(Trecho do texto)
________________________
Por isso mesmo, Antonelli acredita que pode contribuir mais para o conhecimento sobre a biodiversidade brasileira fazendo seus trabalhos fora daqui. “Na Inglaterra e na Suécia tenho todo o apoio necessário para realizar pesquisas mais ambiciosas, incluindo as coletas e análises que realizo em biomas brasileiros, como na Amazônia. No Brasil, desde que acabaram com o programa Ciência sem Fronteiras, infelizmente o país não conta com uma ação federal de peso na área.”
Na COP26, o ministro do Meio Ambiente, Joaquim Alvaro Pereira Leite, disse que o Brasil zeraria o desmatamento em 2028, adiantando em dois anos o prazo prometido por outros governos brasileiros em conferências climáticas anteriores. Para explicar o plano surpreendente, Pereira Leite exibiu um gráfico com dados otimistas do Instituto Nacional de Pesquisas Espaciais (Inpe), com a informação de que o desmatamento na Amazônia teria diminuído 5% entre 2020 e 2021. Na verdade, estava tentando fazer a plateia de boba.
Em 18 de novembro, seis dias após o fim da COP26, veio a público a notícia de que o ministério ocultara por mais de um mês as informações reais do Inpe sobre o desmatamento, que havia aumentado 22% – e não diminuído 5%. Antonelli é taxativo: “Para ter acesso às dezenas de bilhões de dólares de financiamentos dados como incentivo pelas nações ricas a quem preserva, e não desmata, países como o Brasil precisam provar o que falam.”
________________________
(Dados fornecidos)

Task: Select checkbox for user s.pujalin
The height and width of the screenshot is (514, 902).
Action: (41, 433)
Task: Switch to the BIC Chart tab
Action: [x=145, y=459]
________________________
Responda com base no trecho sobre o desmatamento:
1. Em quais países Antonelli diz ter todo o apoio necessário para pesquisas mais ambiciosas?
2. Para que ano o ministro prometeu zerar o desmatamento no Brasil?
3. Em quanto o desmatamento realmente aumentou, segundo as informações reais do Inpe?
O material foi tirado de outra fonte.

(Área de resposta)
1. Na Inglaterra e na Suécia.
2. 2028.
3. 22%.